Could you pick up the bug report on slow 4x4 matrix transposition in a WebGL 2 demo and continue it from its last sentence, leaving the entries aside?

Document text:
━━━━━━━━━━━━━━━━━━━━
1329988 - Roughly 10% of total CPU time in a WebGL 2 demo is spent in transposing 4x4 matrices.

Reporter

Description

•

8 years ago

Benchmarking a WebGL 2 demo from a partner, with having ANGLE disabled (to avoid performance impact from bug 1329983), and faking framebuffer completeness checks as no-ops (to avoid performance impact from bug 1329815), what remains as the hottest bottleneck is glUniformMatrix4fv, which leads to about 10% of total CPU time is spent inside libGLESv2 in TransposeMatrix<float>. Looking at the code for that function is extremely naive: (gfx\angle\src\libANGLE\renderer\d3d\ProgramD3D.cpp, line ~190 or so) template <typename T> static inline void SetIfDirty(T *dest, const T &source, bool *dirtyFlag) { ASSERT(dest != NULL); ASSERT(dirtyFlag != NULL); *dirtyFlag = *dirtyFlag || (memcmp(dest, &source, sizeof(T)) != 0); *dest = source; } template <typename T> bool TransposeMatrix(T *target, const GLfloat *value, int targetWidth, int targetHeight, int srcWidth, int srcHeight) { bool dirty = false; int copyWidth = std::min(targetHeight, srcWidth); int copyHeight = std::min(targetWidth, srcHeight); for (int x = 0; x < copyWidth; x++) { for (int y = 0; y < copyHeight; y++) { SetIfDirty(target + (x * targetWidth + y), static_cast<T>(value[y * srcWidth + x]), &dirty); } } // clear unfilled right side for (int y = 0; y < copyWidth; y++) { for (int x = copyHeight; x < targetWidth; x++) { SetIfDirty(target + (y * targetWidth + x), static_cast<T>(0), &dirty); } } // clear unfilled bottom. for (int y = copyWidth; y < targetHeight; y++) { for (int x = 0; x < targetWidth; x++) { SetIfDirty(target + (y * targetWidth + x), static_cast<T>(0), &dirty); } } return dirty; } Transposing a 4x4 matrix should take about eight hardware instructions. This is a ridiculously good example of the antipattern for how to route a specific task to such a generic function that is so unoptimized that it ends up running about a billion times slower than it needs to, and in this case, the number billion is probably not even an exaggeration.
━━━━━━━━━━━━━━━━━━━━
Dataset entries:
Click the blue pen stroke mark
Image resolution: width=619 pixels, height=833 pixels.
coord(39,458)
━━━━━━━━━━━━━━━━━━━━
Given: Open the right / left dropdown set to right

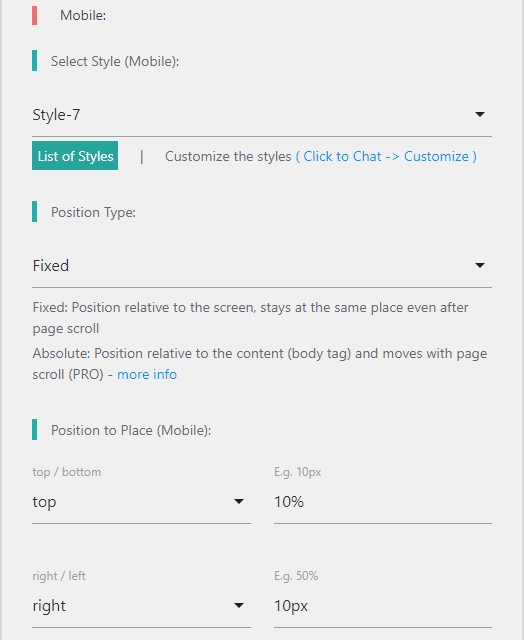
━━━━━━━━━━━━━━━━━━━━
Result of the task:
Jukka Jylänki

Reporter

Comment 1

•

8 years ago

Attached image glUniformMatrix4fv.png — Details

Jukka Jylänki

Reporter

Comment 2

•

8 years ago

Attached image glUniformMatrix4fv_2.png — Details

Jukka Jylänki

Reporter

Comment 3

•

8 years ago

Marked down https://bugs.chromium.org/p/angleproject/issues/detail?id=1694 which is related. It looks that in upstream ANGLE code, the above code path for uploading matrices has been optimized slightly to avoid the SetIfDirty() calls in the innermost loop, but the code is still going through a too-generic-to-be-fast path. (https://chromium.googlesource.com/angle/angle/+/master/src/libANGLE/renderer/d3d/ProgramD3D.cpp#132)

Jukka Jylänki

Reporter

Comment 4

•

8 years ago

Running on OS X Mac Pro (Late 2013), 3.5 GHz 6-core Intel Xeon E5 with AMD FirePro D500, the corresponding time taken to upload matrices is only 2.8%, so this is Windows specific.

OS: Unspecified → Windows

Kelsey Gilbert [:jgilbert]

Assignee

Updated

•

8 years ago

status-firefox51: --- → wontfix

Priority: -- → P2

Whiteboard: gfx-noted

Kelsey Gilbert [:jgilbert]

Assignee

Comment 5

•

8 years ago

We can just workaround this in our code.

Kelsey Gilbert [:jgilbert]

Assignee

Updated

•

8 years ago

Assignee: nobody → jgilbert

Kelsey Gilbert [:jgilbert]

Assignee

Comment 6

•

8 years ago

Please retest with: https://treeherder.mozilla.org/#/jobs?repo=try&revision=67618658d398ae4647c8337b1b8ef31172988c64

Flags: needinfo?(jujjyl)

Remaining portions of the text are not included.